Professor of Law and
Director of the Center for Law and Computers
From Internet security in e-commerce to electronic money laundering to regulating e-mail advertising, Professor Richard Warner tackles critical legal issues arising from the increasing number of transactions occurring in cyberspace.
Professor Richard Warner has the Star Trek syndrome: He wants to
go where no one has gone before.
Judging by his professional life, he seems to be succeeding. How
else to explain what a Ph.D. in philosophy is doing as the faculty
director of Chicago-Kent's Center for Law and Computers?
Warner's career path is not as unlikely as one might think. After
graduating from Stanford University, Warner set out to become a
professor of English literature. But during graduate school in literature
at the University of California at Berkeley, he was smitten by philosophy
and switched his course of studies. "I viewed the move to philosophy
as more practical than English literature," he says. "I
thought philosophy was focused on more real-world issues."
Warner earned his Ph.D. in philosophy in 1976 and moved to the
University of Pennsylvania, where he taught for seven years before
switching to the University of Southern California in 1985. While
teaching there, Warner befriended several law professors who convinced
him he could best pursue his growing interest in the philosophy
of law by acquiring a law degree.
So Warner earned a law degree at the University of Southern California,
where he served on the law review and was elected to the Order of
the Coif. "Getting a law degree was the best thing I ever did,"

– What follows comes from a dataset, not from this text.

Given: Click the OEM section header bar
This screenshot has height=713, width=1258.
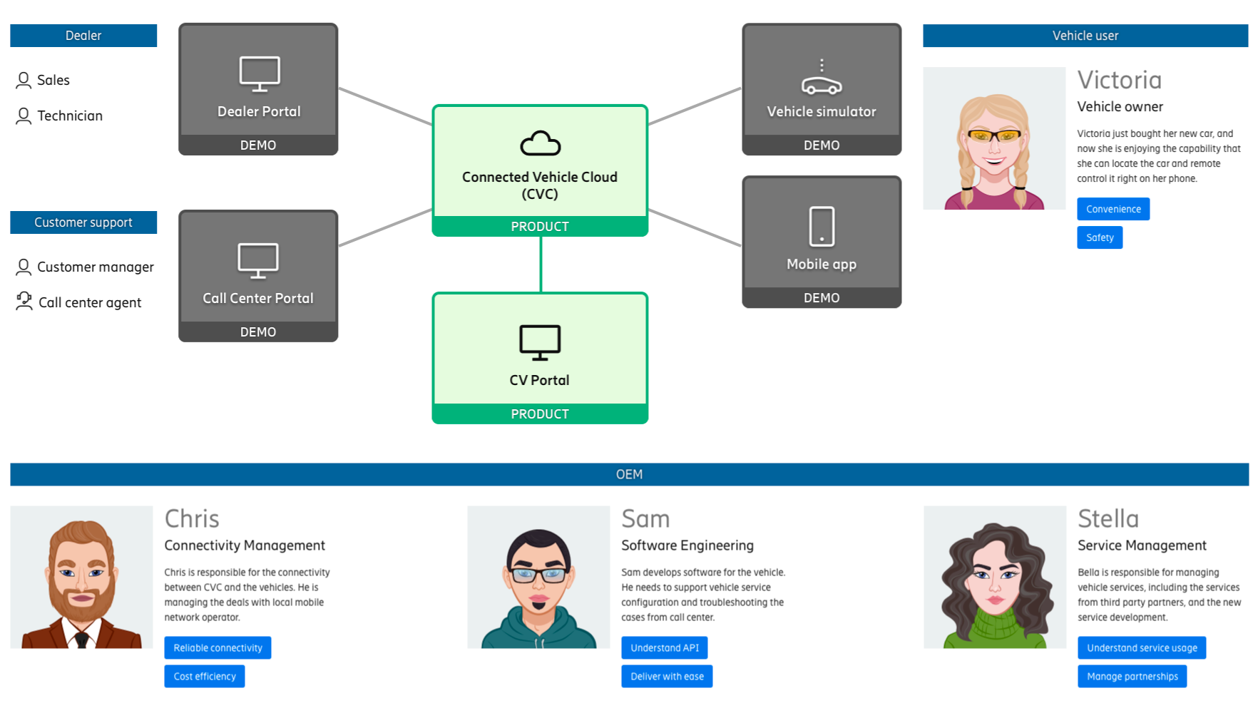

Warner says. "I get to do a lot of interesting stuff that I
never would have gotten to do."
Much of that interesting stuff revolves around Warner's interest
in computers and the Internet. Despite his distinctly non-tech background,
Warner confesses to having an innate ability in math and science.
He aced logic courses during his philosophy studies and always beat
the math majors at chess. He also loves to tinker with computers.
Warner learned how to program computers while toying with the idea
of a computer tutorial for Chicago-Kent students. He finds computer
programming to be profoundly satisfying. "What you lack in
academia you see right there because the computer does exactly what
you tell it to do," he explains. "It provides an immediacy
that you miss when you're teaching or writing articles."
Warner is using his affinity for technology to teach about the
emerging field of Internet law and to explore new ways to integrate
computers and law. "The issues relate at least as much to what
the law ought to be as to what it is," he says. "And that's
perfect for me with my philosophy background."
Warner's current scholarship focuses on Internet security and trespass
as well as the regulation of e-mail advertising, and a forthcoming
book, titled Border Disputes: Property and the Internet,
addresses this developing area of law. Warner recently received
a grant from the U.S. State Department to develop a program to combat
electronic money laundering in Ukraine. He also is in the process
of revamping Chicago-Kent's certificate program in e-commerce to
focus on issues of security-an area of considerable interest to
law firms and financial institutions.
Lat year Warner addressed the United Nations Economic Commission
for Europe on the topic "Civil Liability for Inadequate Network
Security." At the request of the FBI, he also addressed the
Chicago Crime Commission on "Global Cybercrime."
Warner is president of the Standards Association for Elections
Online (SAFE Online), a group of academic and business leaders who
recommend policies and practices for ensuring the legitimacy of
political campaign Web sites. He developed and directs the Center
for Business Responsibility at the Catholic University of Lublin,
Poland, where next year he will teach a real-time course over the
Internet for the university's law school. He also directs Chicago-Kent's
Project Poland, which founded and administers a training institute
for Polish judges.
"We try to involve our students in all of these initiatives
to give them a practical taste of international law," he explains.
"And it gives them an important role in trying to make the
world a better place. You don't often get a chance to do that in
an enjoyable way."
From Chaucer to Kant to Holmes, Warner has found his academic home.
"Sometimes," he says, "I am sitting in a hotel in
Warsaw and I just start wondering: How did a guy who thought he
was going to be an English literature professor wind up here?"